ANCHORAGE - Sen. Ted Stevens inserted $17 million to combat Alaska's alcohol problems in a funding measure approved by the U.S. Senate, but made some changes in how the money will be administered.
The money was included in next year's funding for the Interior Department, which was approved Monday. Stevens, an Alaska Republican, is chairman of the Senate Appropriations Committee.
Instead of giving the money to the Alaska Federation of Natives to administer - as he has in the past three years - Stevens specified which Alaska programs should benefit.
The House already has approved the bill so its next stop is the White House, where the president is expected to sign it into law.
Stevens directed that none of the anti-alcohol money in the bill "be used for tribal courts or tribal ordinance programs or any program that is not directly related to alcohol control, enforcement, prevention, treatment or sobriety."
It does stipulate that $2 million will go to the state for the Village Public Safety Officer Program to fight bootlegging.
AFN will get $2 million of the $17 million to give out as "competitive merit-based grants."
Stevens has sent AFN a total of $45 million over the past three years to fight alcohol abuse, with few restrictions on what the group could do.
Two years ago, when he was securing the group's second installment of $15 million, Stevens said he wasn't bothered that AFN hadn't yet come up with a spending plan. He said then that he preferred that the group take its time and select the best proposals.
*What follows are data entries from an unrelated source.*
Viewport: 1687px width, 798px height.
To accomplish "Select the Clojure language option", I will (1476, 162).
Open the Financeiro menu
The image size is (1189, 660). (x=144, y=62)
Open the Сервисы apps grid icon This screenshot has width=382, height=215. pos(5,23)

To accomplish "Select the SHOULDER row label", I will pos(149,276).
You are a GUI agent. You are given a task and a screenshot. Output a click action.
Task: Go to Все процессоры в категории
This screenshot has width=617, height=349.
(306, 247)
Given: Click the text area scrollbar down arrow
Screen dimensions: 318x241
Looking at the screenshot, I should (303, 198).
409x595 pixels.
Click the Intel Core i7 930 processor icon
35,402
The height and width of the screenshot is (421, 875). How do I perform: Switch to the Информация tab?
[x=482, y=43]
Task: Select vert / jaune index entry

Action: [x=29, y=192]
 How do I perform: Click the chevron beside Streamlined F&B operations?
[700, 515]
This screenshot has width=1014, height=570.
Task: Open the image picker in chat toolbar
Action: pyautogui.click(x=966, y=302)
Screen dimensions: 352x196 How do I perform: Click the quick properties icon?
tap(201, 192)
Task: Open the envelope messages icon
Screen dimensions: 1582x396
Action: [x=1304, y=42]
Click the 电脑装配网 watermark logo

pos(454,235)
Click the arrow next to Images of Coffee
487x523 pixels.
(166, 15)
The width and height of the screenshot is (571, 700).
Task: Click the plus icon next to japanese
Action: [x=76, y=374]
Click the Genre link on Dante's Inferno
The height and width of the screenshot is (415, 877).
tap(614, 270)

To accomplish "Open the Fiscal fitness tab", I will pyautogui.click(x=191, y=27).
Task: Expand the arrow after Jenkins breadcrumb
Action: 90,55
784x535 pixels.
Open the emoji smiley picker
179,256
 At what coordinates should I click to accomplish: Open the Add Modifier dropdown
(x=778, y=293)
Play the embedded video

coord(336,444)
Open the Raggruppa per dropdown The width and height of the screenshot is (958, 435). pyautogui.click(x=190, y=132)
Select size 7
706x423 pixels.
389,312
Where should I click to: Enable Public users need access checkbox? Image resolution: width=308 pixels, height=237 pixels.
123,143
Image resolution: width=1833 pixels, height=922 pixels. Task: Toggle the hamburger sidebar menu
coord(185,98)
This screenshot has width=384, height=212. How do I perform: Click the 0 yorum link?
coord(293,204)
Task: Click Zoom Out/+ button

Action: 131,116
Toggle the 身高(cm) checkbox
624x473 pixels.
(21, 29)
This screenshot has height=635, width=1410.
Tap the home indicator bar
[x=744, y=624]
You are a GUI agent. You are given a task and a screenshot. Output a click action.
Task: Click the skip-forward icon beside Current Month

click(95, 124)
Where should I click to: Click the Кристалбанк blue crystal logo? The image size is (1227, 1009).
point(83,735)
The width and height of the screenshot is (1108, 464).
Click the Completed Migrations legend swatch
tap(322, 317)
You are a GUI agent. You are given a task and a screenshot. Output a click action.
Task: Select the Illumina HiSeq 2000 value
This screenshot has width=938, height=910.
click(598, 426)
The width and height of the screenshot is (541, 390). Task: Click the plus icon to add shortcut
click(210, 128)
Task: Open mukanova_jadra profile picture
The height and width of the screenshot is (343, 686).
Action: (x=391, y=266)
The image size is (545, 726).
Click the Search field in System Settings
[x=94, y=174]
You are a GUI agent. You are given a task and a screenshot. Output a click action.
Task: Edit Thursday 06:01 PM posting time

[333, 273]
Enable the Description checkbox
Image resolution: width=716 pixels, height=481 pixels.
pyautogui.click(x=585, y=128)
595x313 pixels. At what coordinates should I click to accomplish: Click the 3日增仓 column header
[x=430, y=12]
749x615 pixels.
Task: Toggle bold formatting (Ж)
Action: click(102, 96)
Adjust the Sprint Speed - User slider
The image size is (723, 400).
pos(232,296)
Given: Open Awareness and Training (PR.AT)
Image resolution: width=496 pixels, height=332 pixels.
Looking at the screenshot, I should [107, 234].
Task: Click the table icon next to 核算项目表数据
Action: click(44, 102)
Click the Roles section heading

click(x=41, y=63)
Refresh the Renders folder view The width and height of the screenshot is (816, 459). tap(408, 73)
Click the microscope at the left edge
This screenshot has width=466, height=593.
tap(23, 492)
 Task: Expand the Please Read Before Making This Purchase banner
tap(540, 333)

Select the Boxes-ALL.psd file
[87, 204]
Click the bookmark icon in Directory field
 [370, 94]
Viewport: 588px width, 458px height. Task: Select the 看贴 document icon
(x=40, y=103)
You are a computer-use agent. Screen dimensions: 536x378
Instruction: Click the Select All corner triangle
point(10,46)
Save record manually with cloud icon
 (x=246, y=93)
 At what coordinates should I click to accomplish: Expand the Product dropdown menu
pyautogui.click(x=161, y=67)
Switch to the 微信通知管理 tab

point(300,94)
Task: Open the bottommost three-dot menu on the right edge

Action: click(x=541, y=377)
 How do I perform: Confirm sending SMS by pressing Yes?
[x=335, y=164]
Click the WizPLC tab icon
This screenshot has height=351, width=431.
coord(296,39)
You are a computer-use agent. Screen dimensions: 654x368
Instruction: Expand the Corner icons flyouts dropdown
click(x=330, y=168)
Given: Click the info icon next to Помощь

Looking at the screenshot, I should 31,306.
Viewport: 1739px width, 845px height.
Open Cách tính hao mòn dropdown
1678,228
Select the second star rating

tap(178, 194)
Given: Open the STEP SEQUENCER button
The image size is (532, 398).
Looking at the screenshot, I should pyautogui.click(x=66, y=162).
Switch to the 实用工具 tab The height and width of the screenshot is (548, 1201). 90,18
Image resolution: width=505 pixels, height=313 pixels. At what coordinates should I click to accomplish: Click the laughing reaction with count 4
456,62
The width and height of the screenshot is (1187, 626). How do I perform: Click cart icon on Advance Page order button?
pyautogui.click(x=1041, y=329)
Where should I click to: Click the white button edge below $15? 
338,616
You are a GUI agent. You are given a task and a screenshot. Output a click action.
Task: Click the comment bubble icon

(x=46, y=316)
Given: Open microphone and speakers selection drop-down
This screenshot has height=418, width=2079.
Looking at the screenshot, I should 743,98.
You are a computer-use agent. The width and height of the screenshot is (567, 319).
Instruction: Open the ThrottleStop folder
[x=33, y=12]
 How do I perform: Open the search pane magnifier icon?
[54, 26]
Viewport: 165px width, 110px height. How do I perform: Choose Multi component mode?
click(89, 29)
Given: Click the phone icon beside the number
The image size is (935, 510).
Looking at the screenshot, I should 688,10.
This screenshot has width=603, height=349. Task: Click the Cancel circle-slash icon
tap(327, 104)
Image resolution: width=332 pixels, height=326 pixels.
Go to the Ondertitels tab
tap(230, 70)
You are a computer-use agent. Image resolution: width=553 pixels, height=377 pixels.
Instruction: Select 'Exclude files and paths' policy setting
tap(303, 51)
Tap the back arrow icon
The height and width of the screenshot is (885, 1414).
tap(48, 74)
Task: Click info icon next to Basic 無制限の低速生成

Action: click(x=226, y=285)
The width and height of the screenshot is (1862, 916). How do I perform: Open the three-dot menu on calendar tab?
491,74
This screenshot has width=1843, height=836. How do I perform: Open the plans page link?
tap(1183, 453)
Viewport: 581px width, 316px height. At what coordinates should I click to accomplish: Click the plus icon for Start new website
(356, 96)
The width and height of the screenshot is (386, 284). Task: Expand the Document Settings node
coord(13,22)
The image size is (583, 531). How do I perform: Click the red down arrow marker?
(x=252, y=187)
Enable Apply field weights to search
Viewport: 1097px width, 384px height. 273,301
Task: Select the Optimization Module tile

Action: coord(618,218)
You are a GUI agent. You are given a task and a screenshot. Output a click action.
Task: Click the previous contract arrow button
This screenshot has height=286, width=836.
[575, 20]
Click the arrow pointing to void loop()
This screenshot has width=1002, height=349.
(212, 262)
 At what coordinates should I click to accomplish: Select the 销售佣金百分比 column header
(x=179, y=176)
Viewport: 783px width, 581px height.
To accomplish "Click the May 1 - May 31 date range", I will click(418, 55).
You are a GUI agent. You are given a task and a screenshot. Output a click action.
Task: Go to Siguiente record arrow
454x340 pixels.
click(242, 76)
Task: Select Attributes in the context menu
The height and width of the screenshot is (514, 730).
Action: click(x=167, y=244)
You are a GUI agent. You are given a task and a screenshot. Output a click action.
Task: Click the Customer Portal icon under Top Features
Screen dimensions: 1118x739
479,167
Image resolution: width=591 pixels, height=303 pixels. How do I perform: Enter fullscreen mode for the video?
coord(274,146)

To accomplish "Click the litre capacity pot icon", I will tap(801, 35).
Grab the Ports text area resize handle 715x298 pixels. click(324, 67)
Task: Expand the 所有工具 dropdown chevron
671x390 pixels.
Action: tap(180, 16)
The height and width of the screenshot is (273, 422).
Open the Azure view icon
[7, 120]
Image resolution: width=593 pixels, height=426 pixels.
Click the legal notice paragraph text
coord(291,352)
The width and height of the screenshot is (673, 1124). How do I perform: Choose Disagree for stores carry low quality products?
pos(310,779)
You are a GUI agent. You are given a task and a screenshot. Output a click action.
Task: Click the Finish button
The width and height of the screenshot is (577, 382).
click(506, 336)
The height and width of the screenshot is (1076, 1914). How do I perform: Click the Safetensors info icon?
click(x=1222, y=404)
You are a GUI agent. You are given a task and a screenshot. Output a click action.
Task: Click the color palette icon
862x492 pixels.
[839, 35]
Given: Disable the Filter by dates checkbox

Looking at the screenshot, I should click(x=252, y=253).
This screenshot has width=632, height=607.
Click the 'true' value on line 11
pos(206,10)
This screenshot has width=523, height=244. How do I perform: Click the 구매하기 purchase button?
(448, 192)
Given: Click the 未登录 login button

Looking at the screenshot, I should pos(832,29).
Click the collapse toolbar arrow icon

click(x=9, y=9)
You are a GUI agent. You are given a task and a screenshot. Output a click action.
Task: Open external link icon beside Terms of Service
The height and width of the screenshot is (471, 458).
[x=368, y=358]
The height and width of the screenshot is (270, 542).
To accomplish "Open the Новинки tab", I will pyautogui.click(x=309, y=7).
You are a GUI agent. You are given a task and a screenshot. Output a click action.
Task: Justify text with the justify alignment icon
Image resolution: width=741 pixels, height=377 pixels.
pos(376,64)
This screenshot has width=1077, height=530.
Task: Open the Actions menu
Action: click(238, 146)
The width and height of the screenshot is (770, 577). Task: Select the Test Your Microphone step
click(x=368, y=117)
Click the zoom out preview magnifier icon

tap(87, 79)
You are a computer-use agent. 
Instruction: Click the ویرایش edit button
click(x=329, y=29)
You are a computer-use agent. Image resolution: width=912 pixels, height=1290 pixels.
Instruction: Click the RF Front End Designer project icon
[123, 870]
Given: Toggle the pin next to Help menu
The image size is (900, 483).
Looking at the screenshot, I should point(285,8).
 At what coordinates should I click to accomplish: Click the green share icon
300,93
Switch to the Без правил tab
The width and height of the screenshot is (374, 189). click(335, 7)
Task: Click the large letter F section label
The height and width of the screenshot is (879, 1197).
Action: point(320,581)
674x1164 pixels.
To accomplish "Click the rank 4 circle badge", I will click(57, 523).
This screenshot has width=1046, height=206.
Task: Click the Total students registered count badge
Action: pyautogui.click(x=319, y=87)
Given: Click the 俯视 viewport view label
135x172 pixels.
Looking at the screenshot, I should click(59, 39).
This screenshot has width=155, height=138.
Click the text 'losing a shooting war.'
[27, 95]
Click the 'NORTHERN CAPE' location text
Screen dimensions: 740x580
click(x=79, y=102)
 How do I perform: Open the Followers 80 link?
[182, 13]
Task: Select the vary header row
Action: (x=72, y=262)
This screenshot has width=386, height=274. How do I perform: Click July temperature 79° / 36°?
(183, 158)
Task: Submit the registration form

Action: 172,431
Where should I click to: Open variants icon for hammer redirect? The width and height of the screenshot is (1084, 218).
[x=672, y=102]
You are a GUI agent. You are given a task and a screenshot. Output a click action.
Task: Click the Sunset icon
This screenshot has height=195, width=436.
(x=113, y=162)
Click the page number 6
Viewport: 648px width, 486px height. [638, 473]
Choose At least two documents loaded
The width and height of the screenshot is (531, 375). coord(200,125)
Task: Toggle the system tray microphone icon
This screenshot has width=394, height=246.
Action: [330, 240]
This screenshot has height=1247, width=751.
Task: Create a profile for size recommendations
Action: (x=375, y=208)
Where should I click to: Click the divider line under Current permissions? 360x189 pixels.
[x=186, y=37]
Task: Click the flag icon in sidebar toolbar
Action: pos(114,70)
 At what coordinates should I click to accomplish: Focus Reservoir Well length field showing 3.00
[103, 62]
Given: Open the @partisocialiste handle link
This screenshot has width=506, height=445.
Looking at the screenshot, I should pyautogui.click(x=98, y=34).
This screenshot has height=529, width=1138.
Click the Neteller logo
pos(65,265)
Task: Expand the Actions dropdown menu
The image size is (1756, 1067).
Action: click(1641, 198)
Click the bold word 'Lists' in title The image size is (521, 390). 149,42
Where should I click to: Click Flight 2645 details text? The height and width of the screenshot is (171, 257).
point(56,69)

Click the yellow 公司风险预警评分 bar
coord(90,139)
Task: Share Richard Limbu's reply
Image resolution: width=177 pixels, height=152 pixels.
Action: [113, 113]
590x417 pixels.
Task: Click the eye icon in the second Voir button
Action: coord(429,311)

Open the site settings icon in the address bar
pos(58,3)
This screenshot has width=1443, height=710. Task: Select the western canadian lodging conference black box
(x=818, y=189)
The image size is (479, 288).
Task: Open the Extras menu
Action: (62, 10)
Julie Kitka, president of AFN, said her board chose to award most of the money to regional nonprofit organizations, which spent it on a range of programs.
"The wellness and sobriety movement had a big share of the resources," Kitka said.
She said AFN was intended to act as a "catalyst" for the programs, and she believed it did.
Stevens' directions this year emphasize treatment programs and an initiative to put behavioral health counselors in every village.
Stevens also added a rider to the bill that would speed court challenges to timber sales in the Tongass National Forest.
"It sets timelines for judicial review. The amendment does not take a position with regard to whether timber should or should not be harvested," Stevens said in a press release.
Environmentalists said it only gives them 30 days to find out about timber sales and prepare their appeals.